On November 17, 2013 at 12:33 p.m., Mary, our daughter, sister, family member and friend solidly grasped Jesus’ hand and walked Heaven’s distant road home. She left a legacy reflective of a life filled with love for the Lord, a willingness to help no matter the chores because it meant doing ‘as Jesus would do if He were here.’ She left memories of her ability to laugh loudly, heartily and unashamedly. She left memories of her skill to sing off key, on key, or just forget the key and sing out loudly. And, she left us with the memory of her smile; her bright, enthusiastic, encouraging, dreamy and ‘you’ve-got-to-be-kidding-me’ smiles. Mary believed smiling broke through armored, tough exteriors and she proved that action correct more times than not. How can you not smile when twin dimples and blue eyes are flashing you?

                       2008 Mary (3)

Mary grew to become the woman Jesus wanted her to be. Her life lesson is twofold. First, her pain-filled illness was God’s rendering of Mary as a Masterpiece. The pain drove Mary into His open, embracing arms. He nestled her there, spoke loving kindness and mercy over her there, healed her a bit and returned her back to us. He honed her as only the Maker can. And secondly, her mother’s heart loved first her babies, but also that same heart loved the disabled, the hard-wrought, the lost and the found. Her mother’s heart beat with life for all connecting with her. Be rendered to God. Connect love with others’ heart beats.

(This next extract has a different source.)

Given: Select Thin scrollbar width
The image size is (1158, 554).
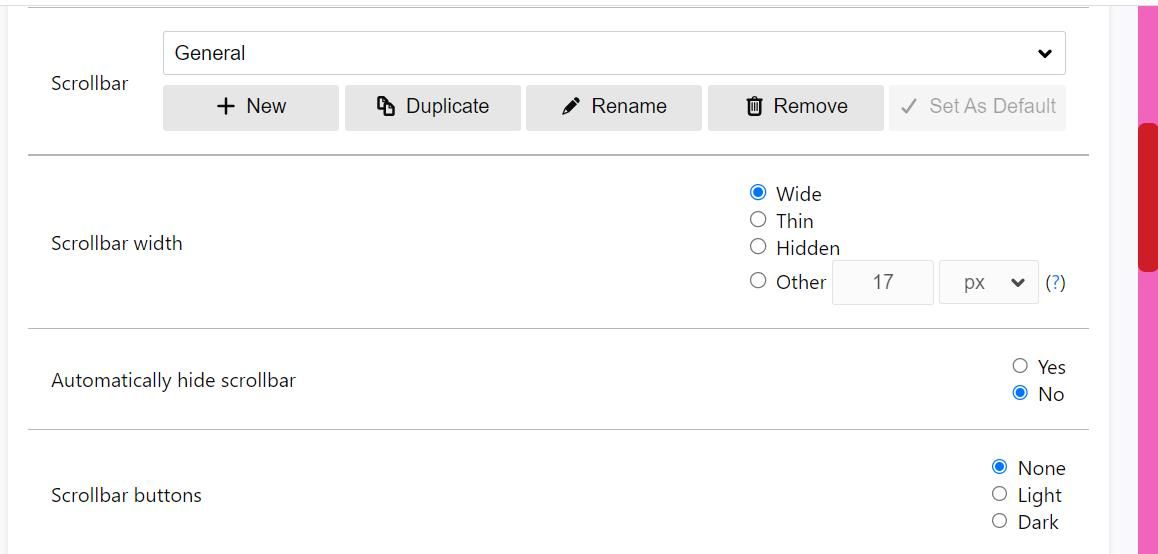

Mary is whole, healthy and perfect in eternity. She is in heaven holding her angel babies and every other angel child up there. She is singing praises with the saints and dancing with her Savior. Her amazing, selfless personality is there blessing everyone in the next life.  And we, her family and friends still on earth, rejoice in the fact that we will one day see her face again. She will be there by Jesus’ side as one of the first to welcome us when we journey home as well.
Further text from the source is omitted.